===== Fonte =====
Mai del tutto capiti dalle masse, i nostri non hanno raggiunto quella fama che in 22 anni di carriera di qualità, ben 8 full length (9 con quest’ultimo) e concerti in tutto il mondo si sarebbero meritati. Ma saldi delle loro convinzioni e della cerchia di fedeli seguaci, a 37 anni suonati i nostri continuano a darsi da fare, con i membri originali John Henry e Mike Schleibaum al comando ma nel complesso con una formazione che funziona alla grande (fra i nuovi membri la punta di diamante è senza dubbio il drummer Travis Orbin, ex batterista dei Periphery). Godless Prophets and the Migrant Flora è infine l’esito di un mirabolante percorso con una serie di interessanti e a tratti scioccanti cambiamenti stilistici.
=====
*Scopo del compito*:
Secondo la fonte, in quale band suonava in precedenza il batterista Travis Orbin? Rispondi con una sola frase, per favore.
===== Estratti di dati =====
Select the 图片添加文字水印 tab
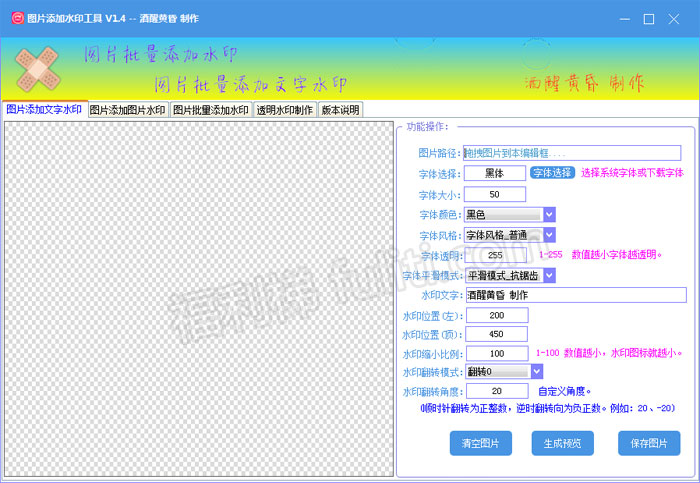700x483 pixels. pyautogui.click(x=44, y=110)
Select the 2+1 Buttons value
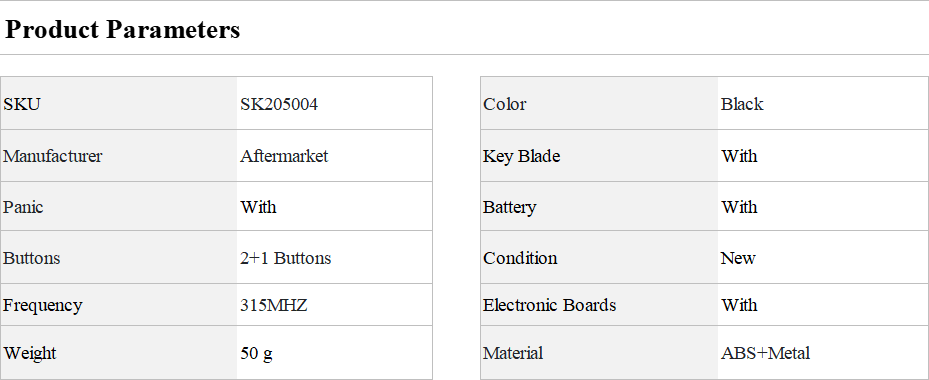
=====
===== Estratti di dati =====
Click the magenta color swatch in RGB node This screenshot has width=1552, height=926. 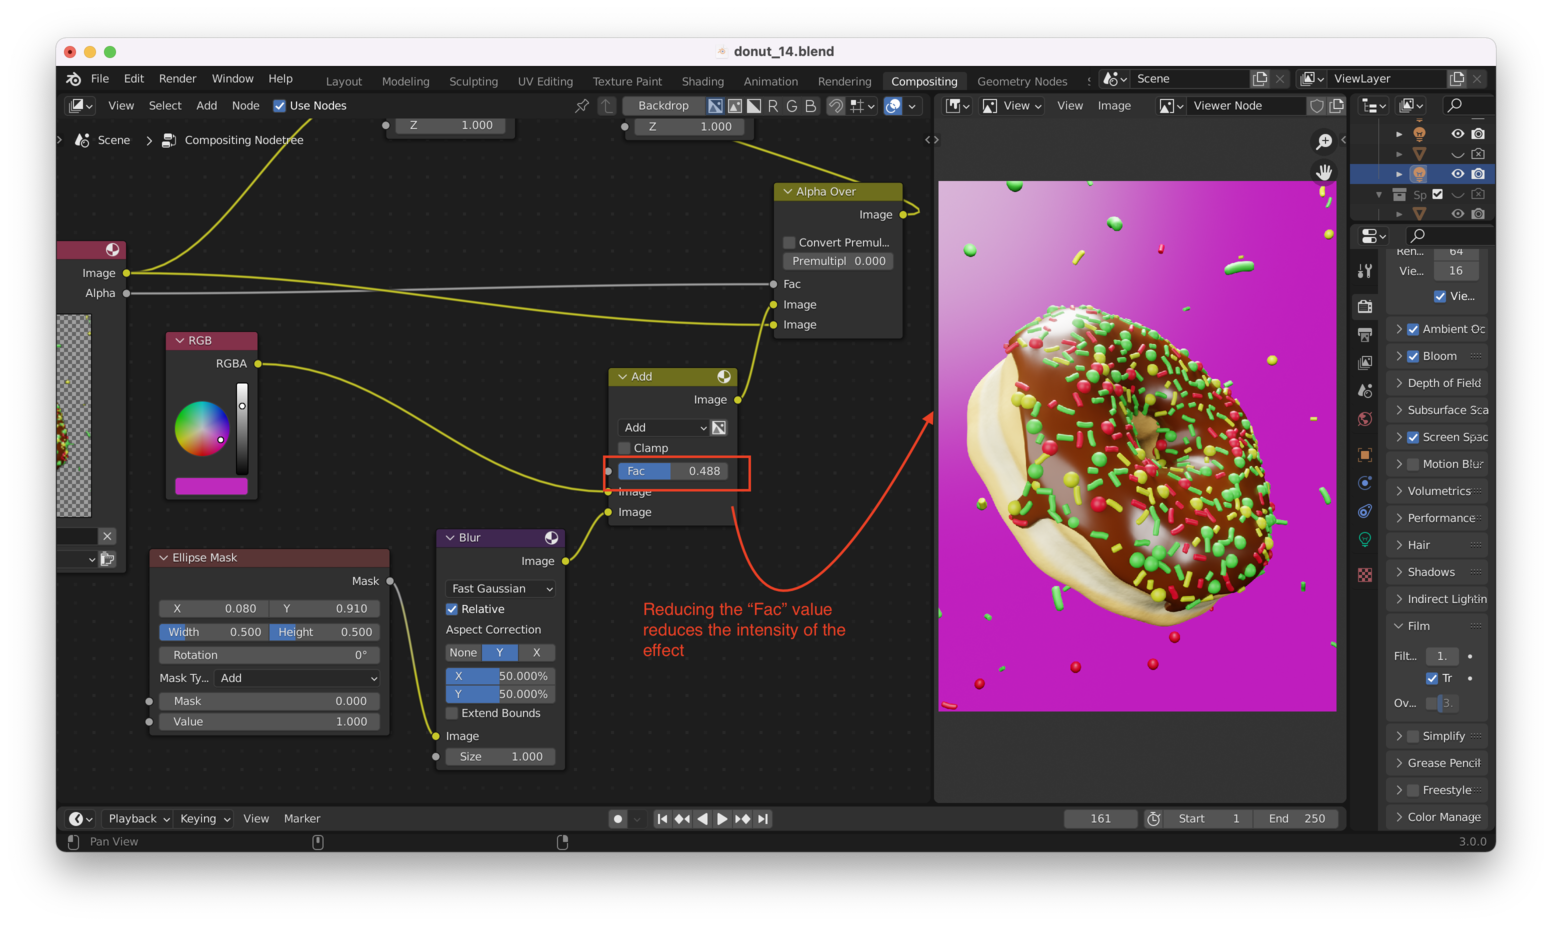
=====
*Risposta al compito*:
Travis Orbin era in precedenza il batterista dei Periphery.